Instructions for the task: Tally up the lines in the following entries where the string "agent" appears, and answer with the number alone.

Stored data:
::::

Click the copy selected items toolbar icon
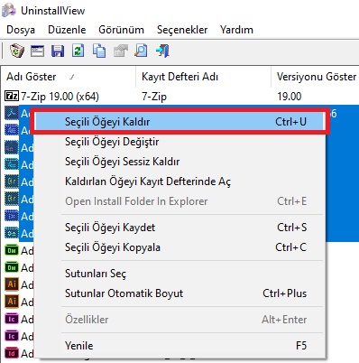359x363 pixels. [x=99, y=51]
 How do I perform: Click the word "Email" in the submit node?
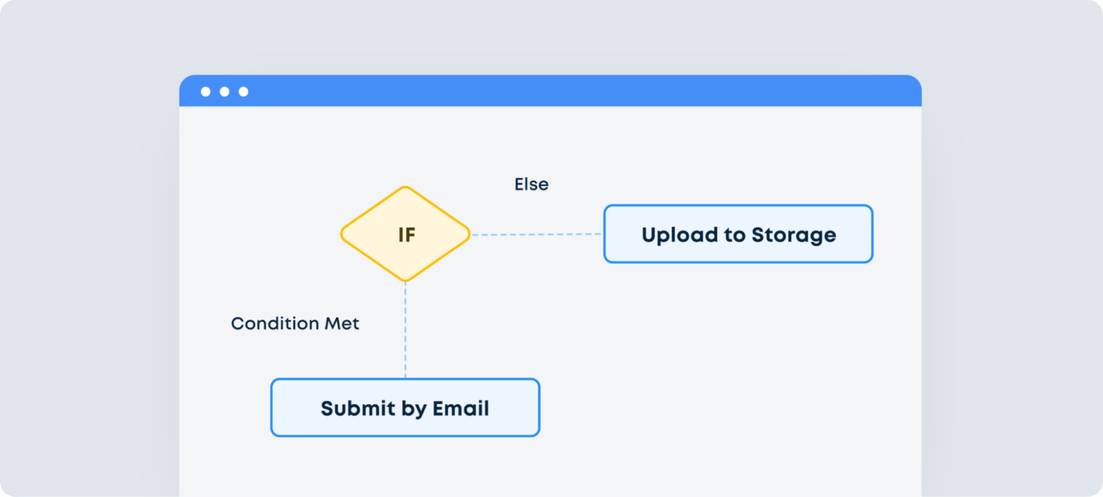460,409
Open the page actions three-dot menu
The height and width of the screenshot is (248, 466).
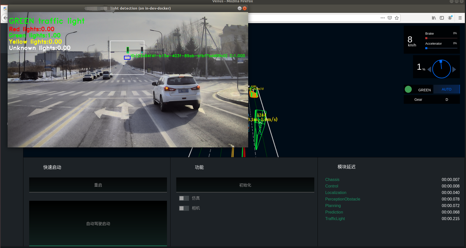(383, 18)
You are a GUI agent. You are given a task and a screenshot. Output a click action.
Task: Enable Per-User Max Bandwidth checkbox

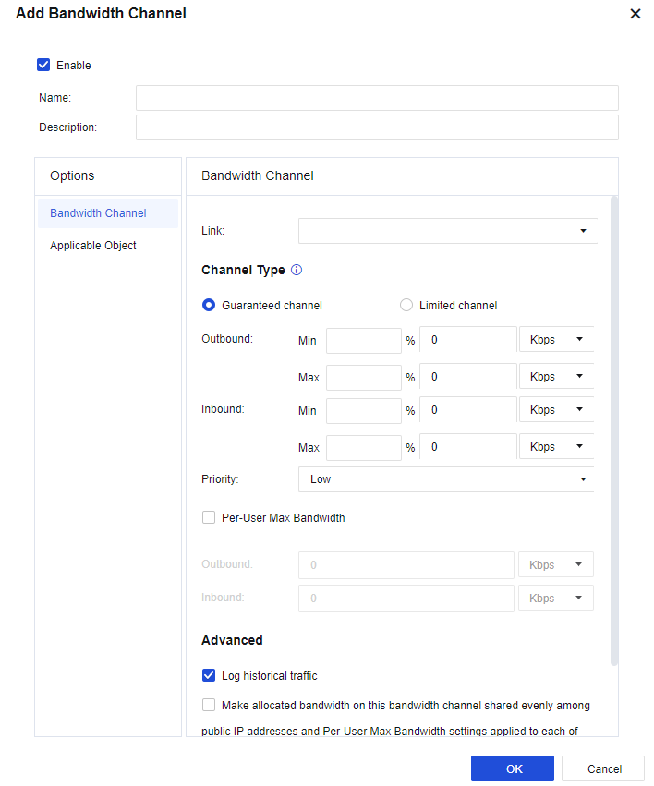point(209,518)
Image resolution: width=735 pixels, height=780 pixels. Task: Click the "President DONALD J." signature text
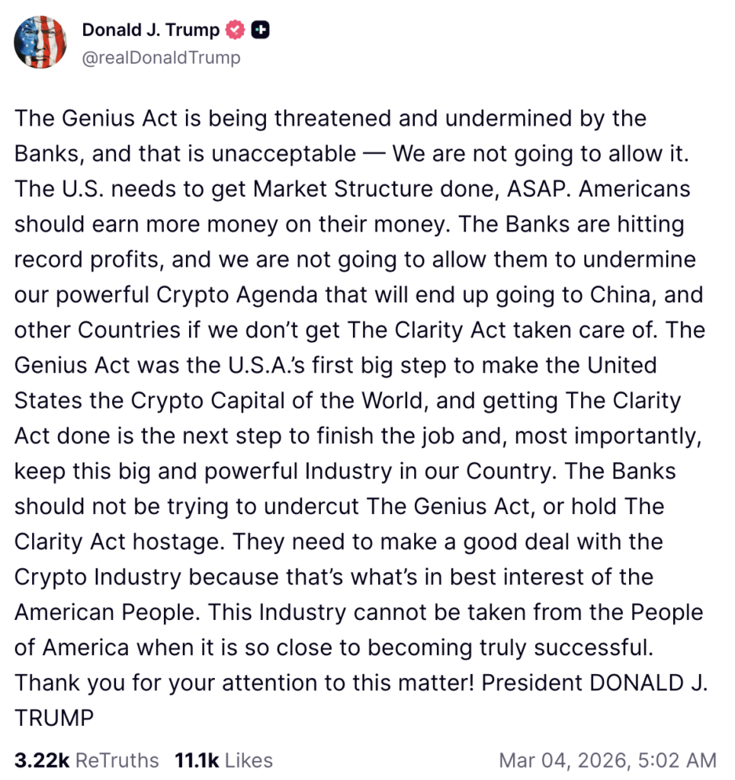[595, 683]
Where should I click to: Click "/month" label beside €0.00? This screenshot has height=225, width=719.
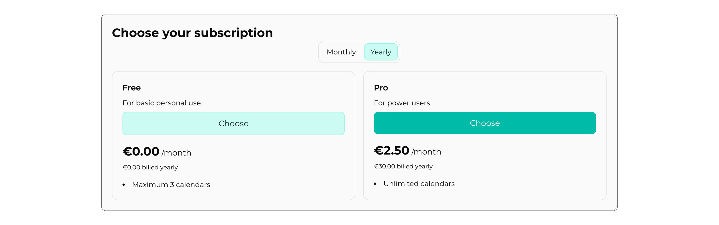click(176, 153)
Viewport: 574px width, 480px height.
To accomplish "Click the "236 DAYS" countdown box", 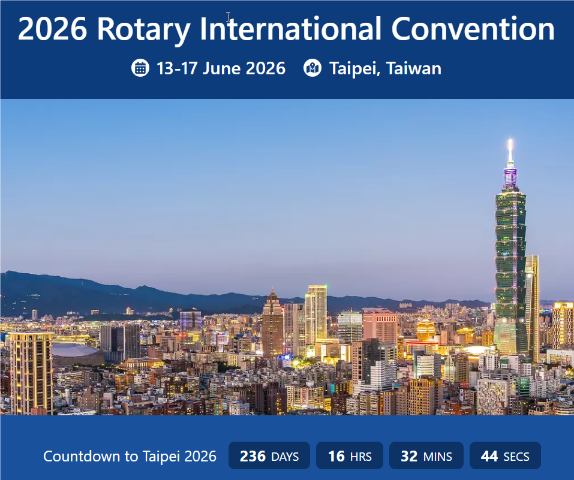I will (x=269, y=456).
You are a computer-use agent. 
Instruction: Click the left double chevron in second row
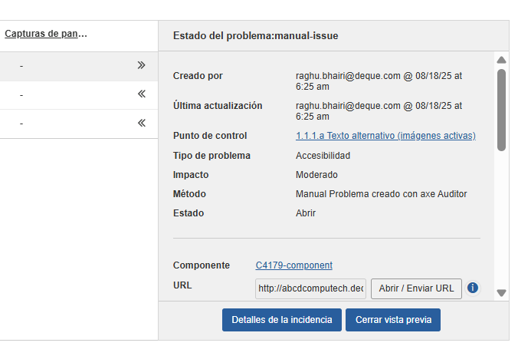[141, 94]
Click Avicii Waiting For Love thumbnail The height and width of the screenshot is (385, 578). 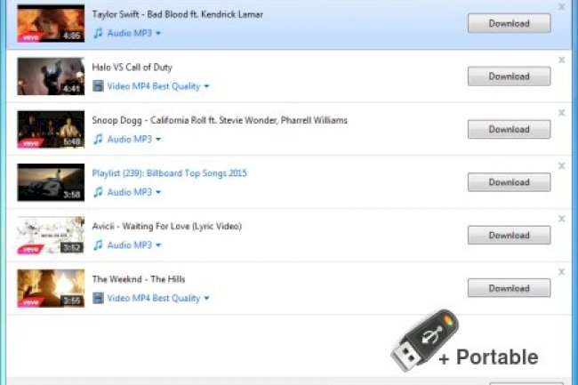point(51,236)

::::

Output: 2